_WHAT IS EXPECTED_
Repeat only what runs from the line with "Given: Expand hidden system tray icons" through the last line of the data below, both included, keeping every word as it is and leaving out the pictures.

──────── INFORMATION SHOWN

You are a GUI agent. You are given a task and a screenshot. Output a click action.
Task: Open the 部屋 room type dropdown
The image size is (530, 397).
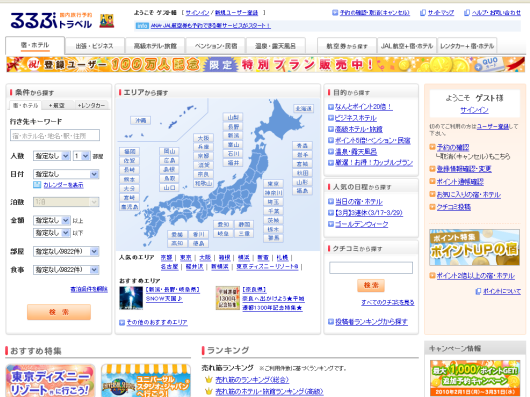(66, 251)
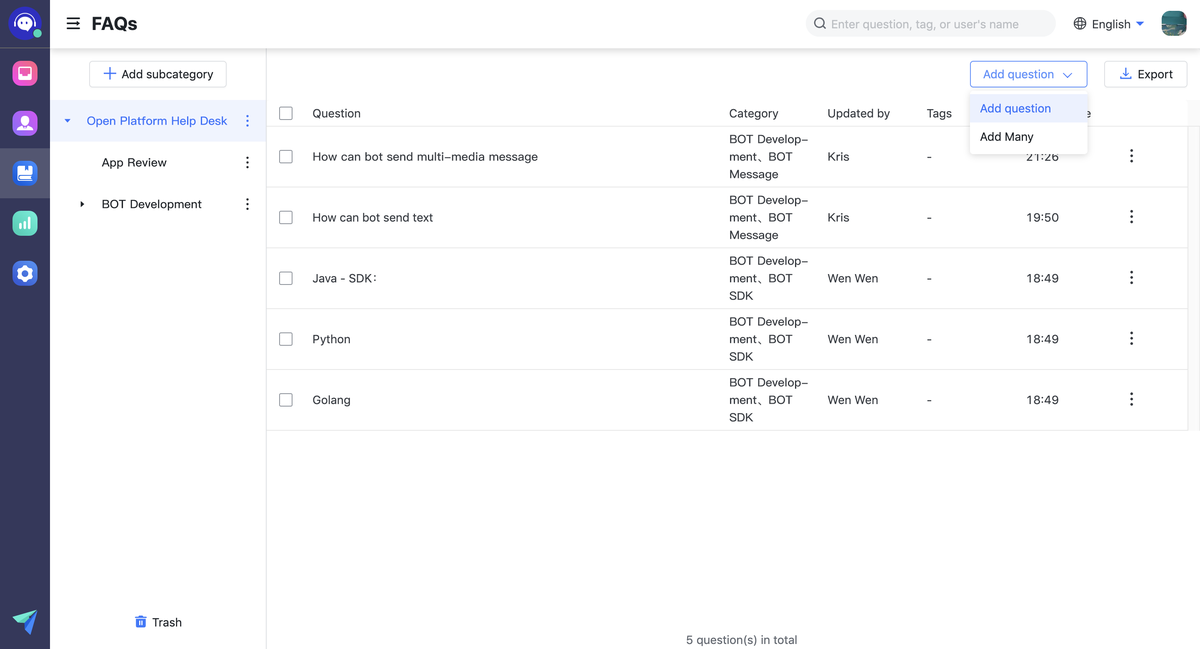Select the checkbox for the Python question

click(286, 339)
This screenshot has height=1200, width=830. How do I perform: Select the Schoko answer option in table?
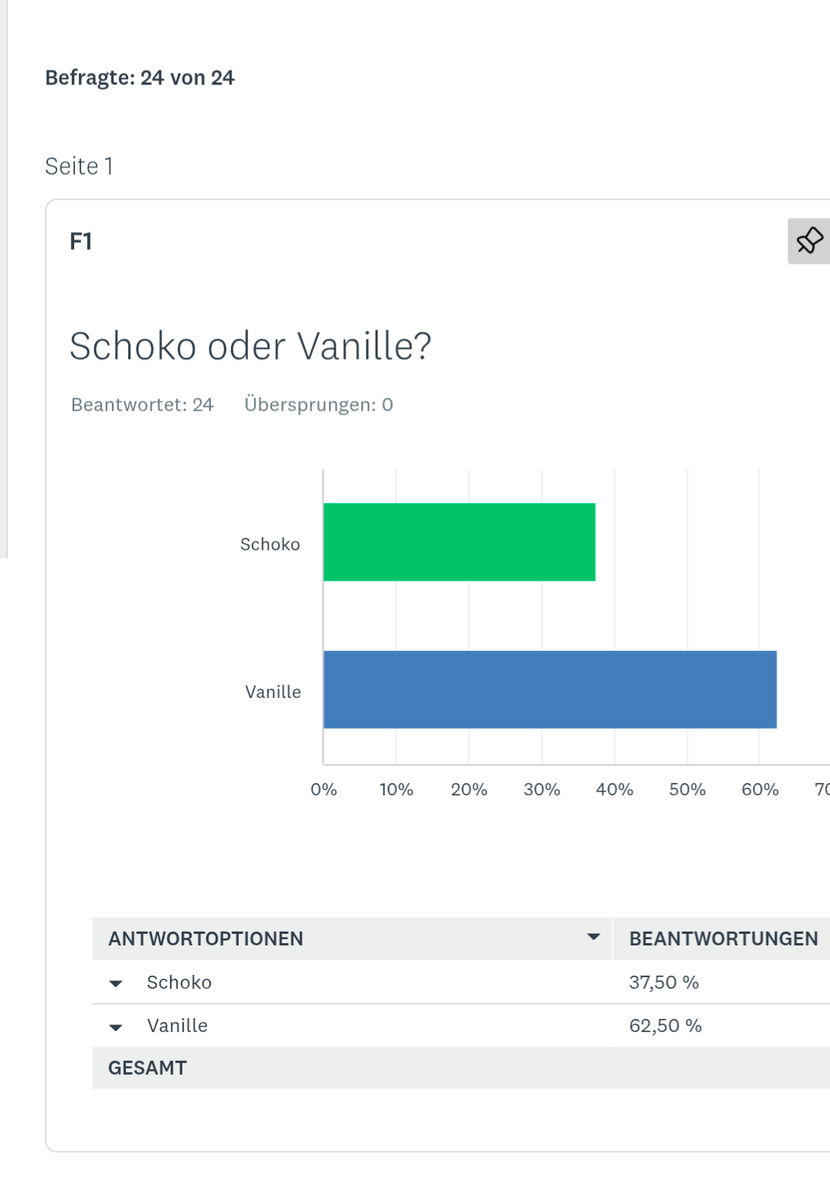[x=179, y=982]
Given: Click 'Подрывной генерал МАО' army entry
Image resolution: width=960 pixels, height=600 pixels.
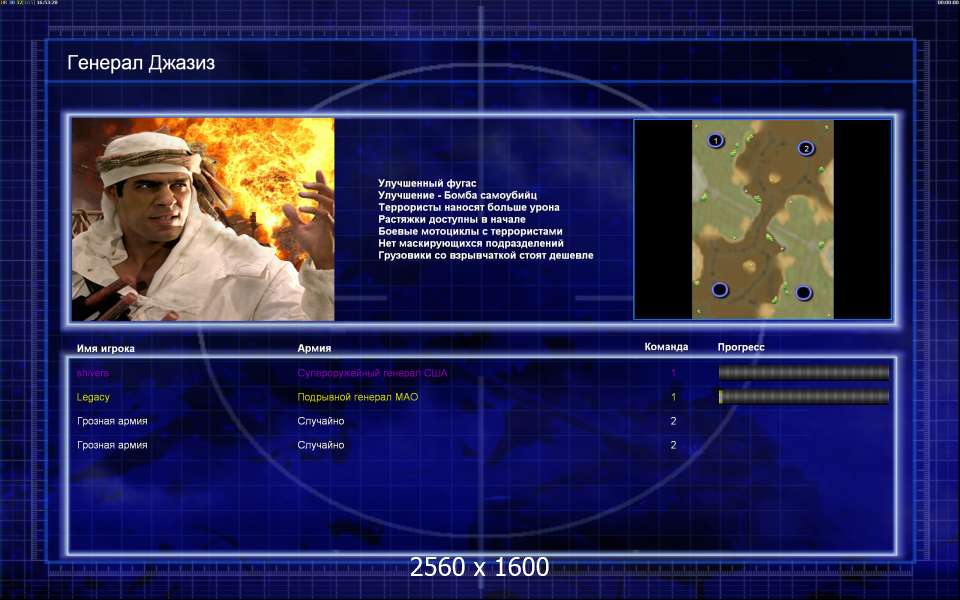Looking at the screenshot, I should [x=358, y=397].
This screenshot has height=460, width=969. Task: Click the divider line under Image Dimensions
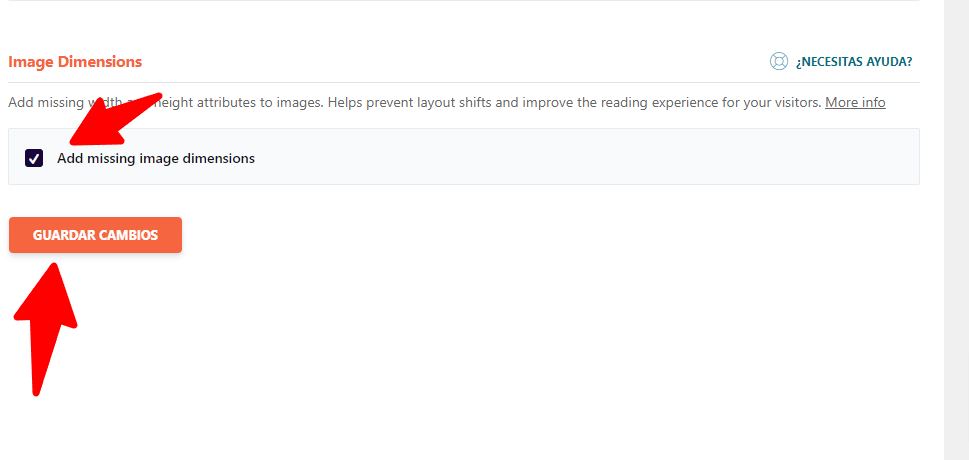(x=463, y=82)
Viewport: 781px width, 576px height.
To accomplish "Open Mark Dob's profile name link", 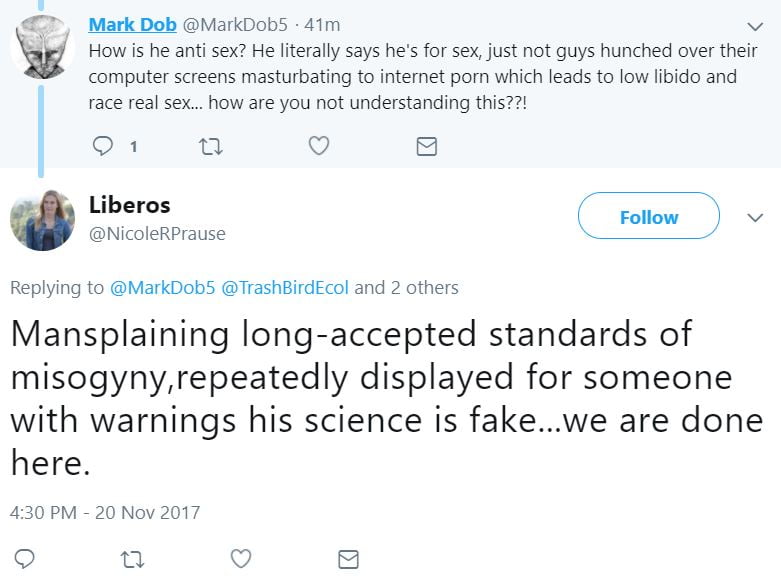I will coord(131,24).
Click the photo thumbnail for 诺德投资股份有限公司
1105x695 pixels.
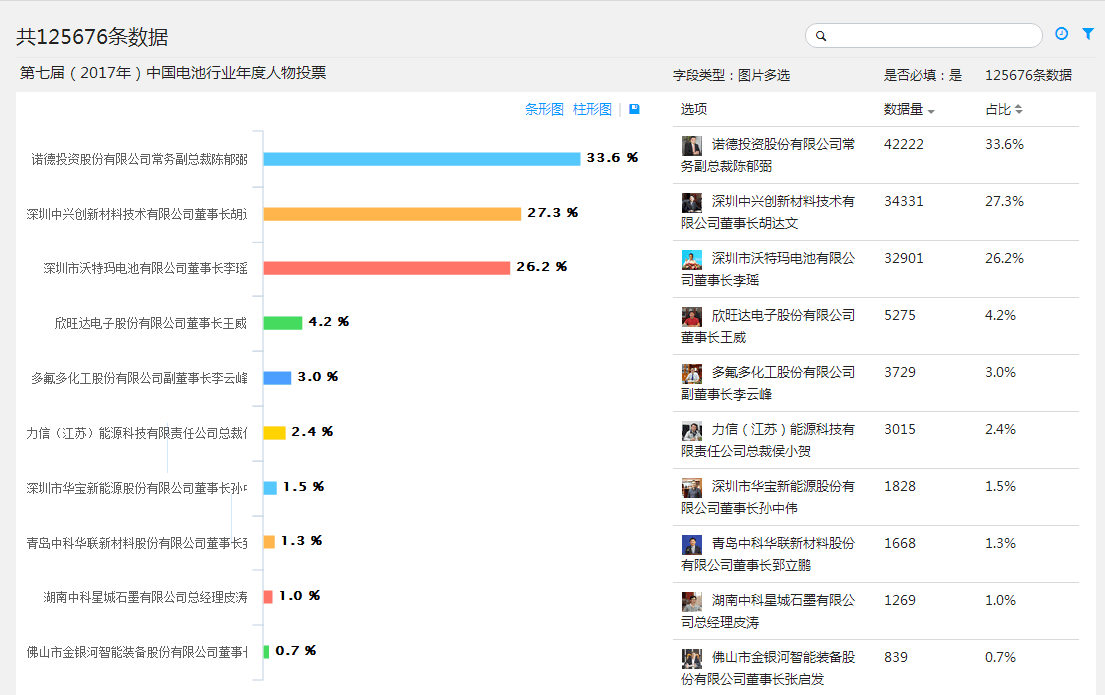692,146
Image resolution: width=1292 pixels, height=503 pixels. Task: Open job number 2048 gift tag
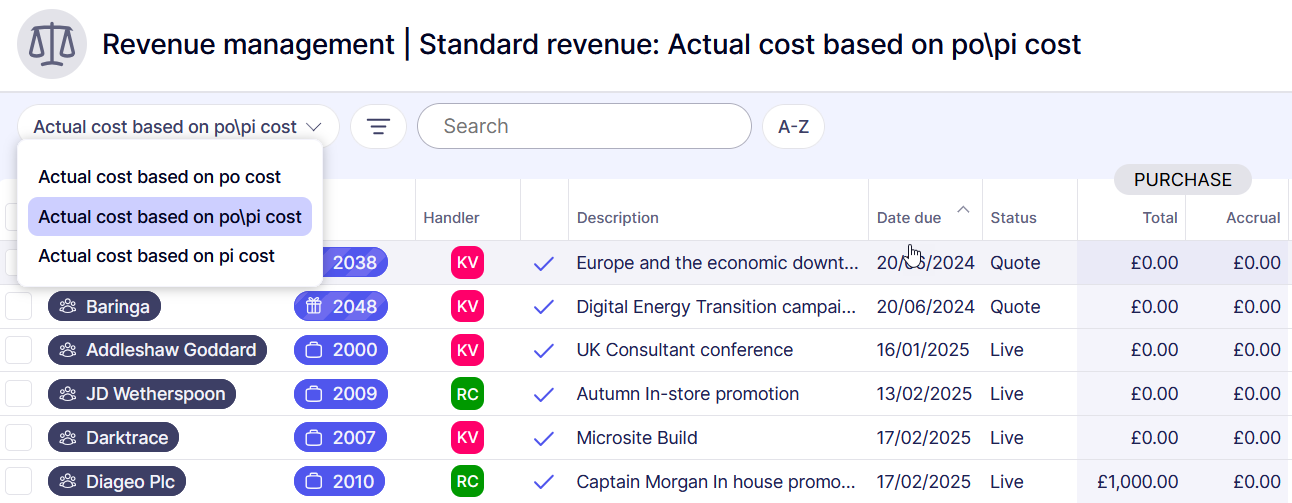(341, 307)
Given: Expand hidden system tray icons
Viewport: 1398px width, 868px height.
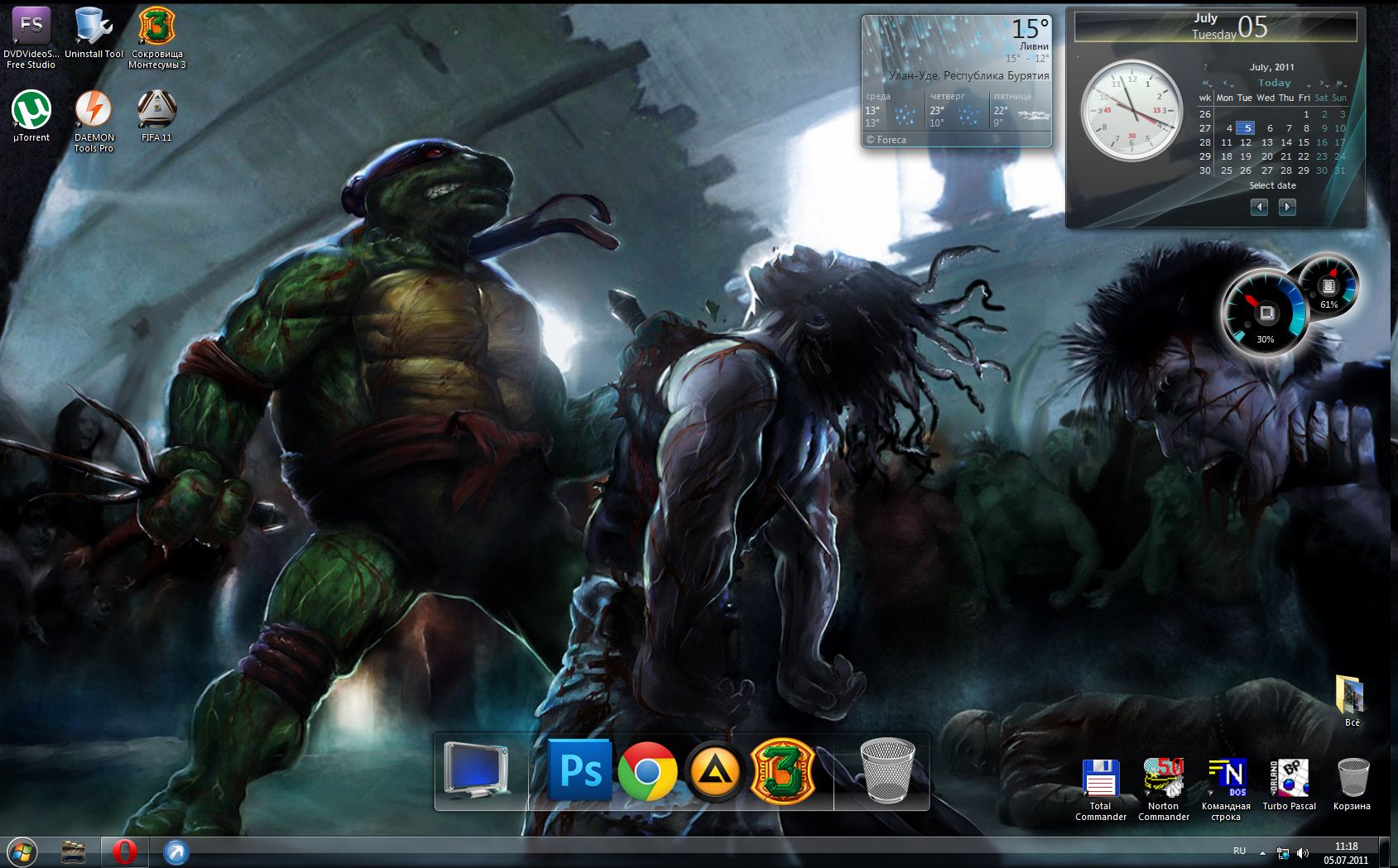Looking at the screenshot, I should (x=1262, y=852).
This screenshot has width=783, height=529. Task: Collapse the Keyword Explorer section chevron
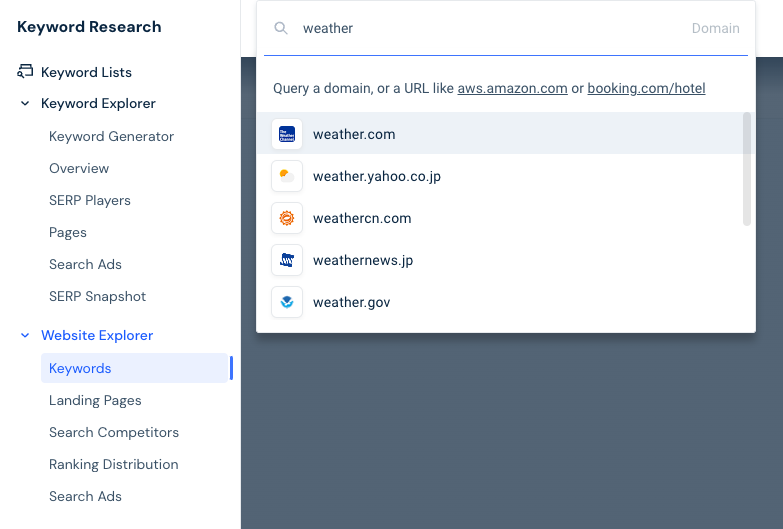pos(25,103)
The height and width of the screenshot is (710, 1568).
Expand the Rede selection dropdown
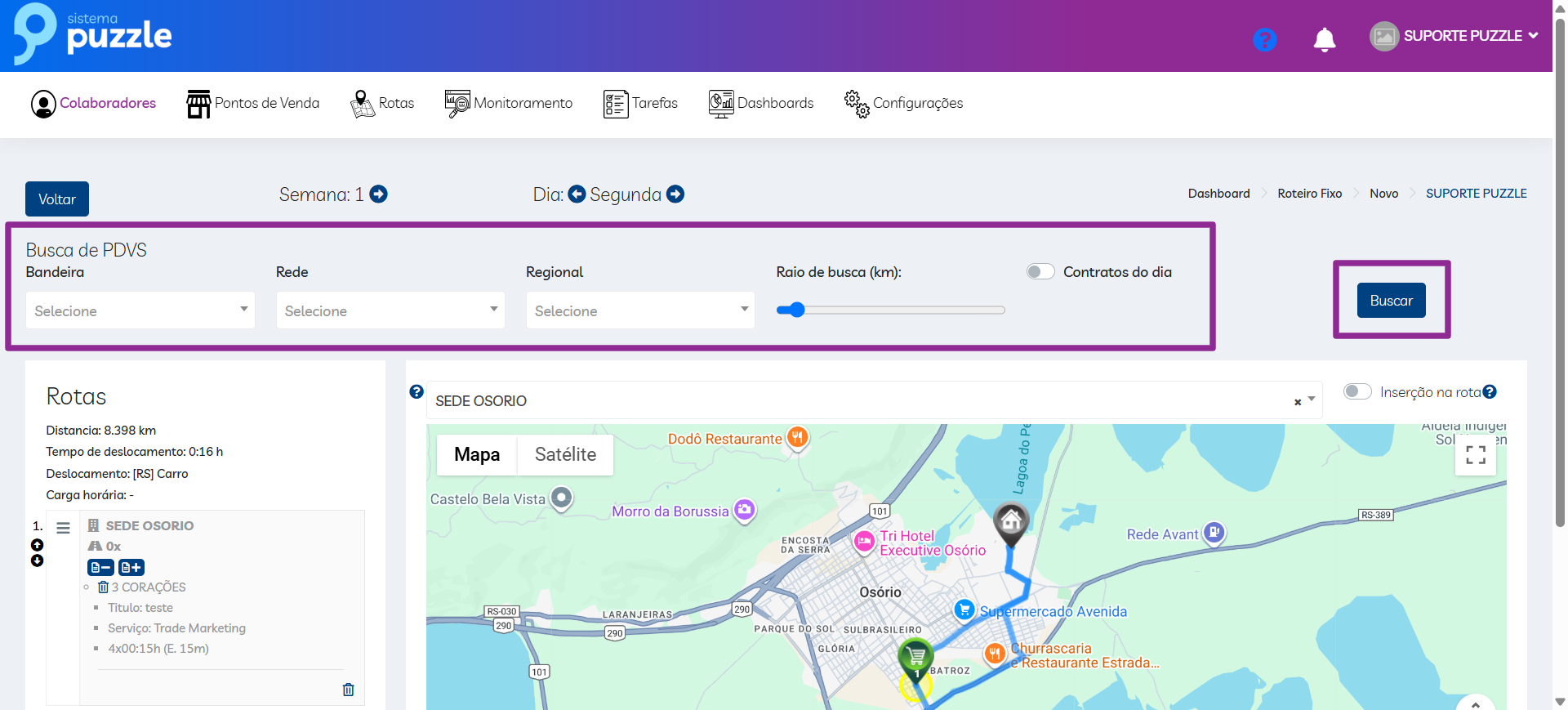(390, 310)
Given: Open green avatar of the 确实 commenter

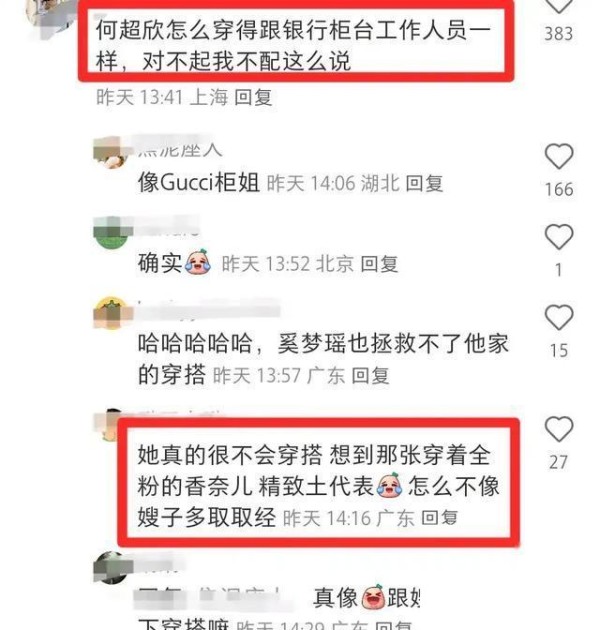Looking at the screenshot, I should pos(111,233).
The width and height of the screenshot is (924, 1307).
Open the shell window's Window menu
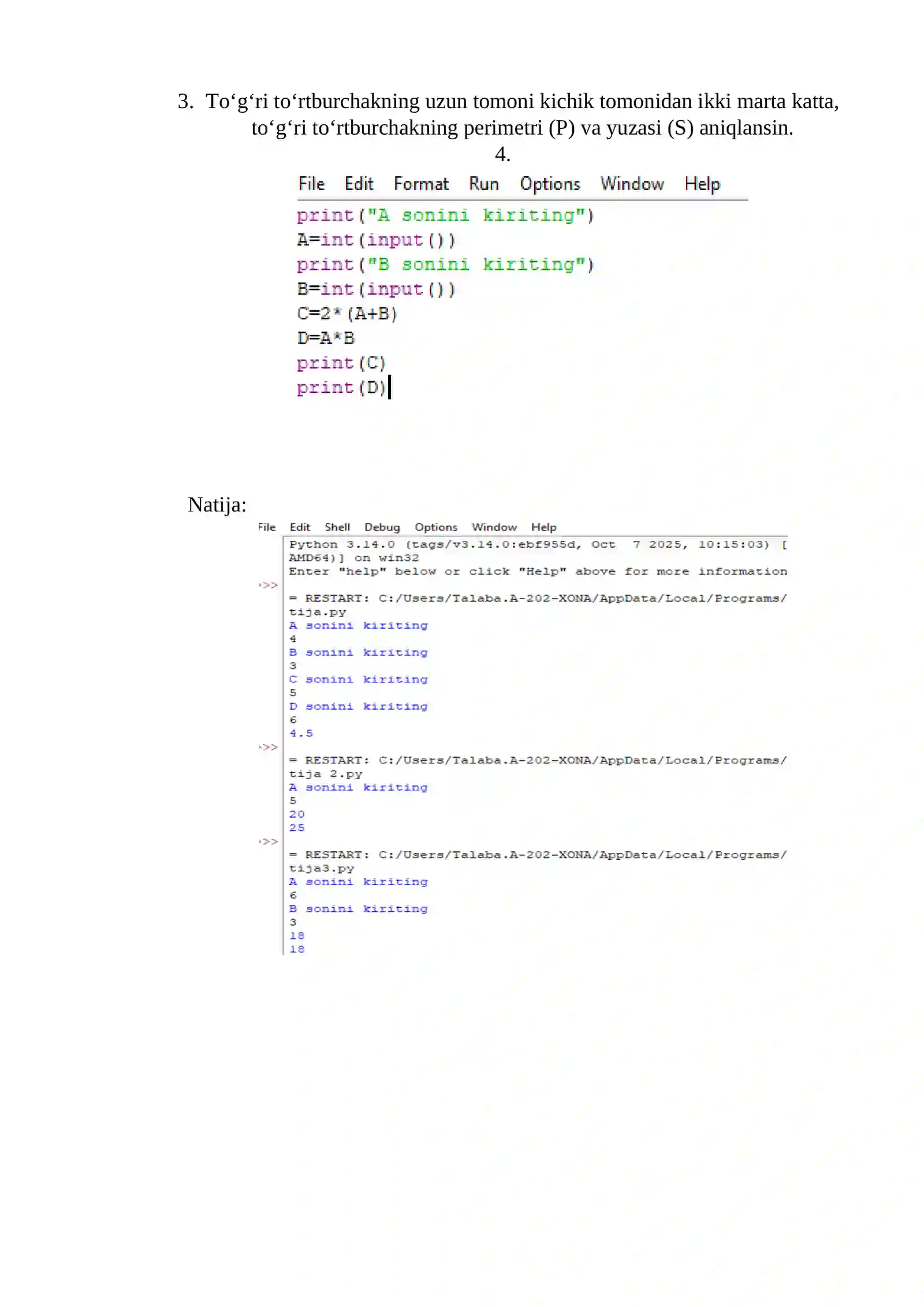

────────────────

_ANSWER FOR THE TASK_
Given: Expand hidden system tray icons
Viewport: 1398px width, 868px height.
Looking at the screenshot, I should (x=1262, y=852).
This screenshot has width=783, height=529. Task: Collapse the Keyword Explorer section chevron
pos(25,103)
The height and width of the screenshot is (710, 1568).
Expand the Rede selection dropdown
(390, 310)
Given: Open green avatar of the 确实 commenter

Looking at the screenshot, I should pos(111,233).
The width and height of the screenshot is (924, 1307).
Open the shell window's Window menu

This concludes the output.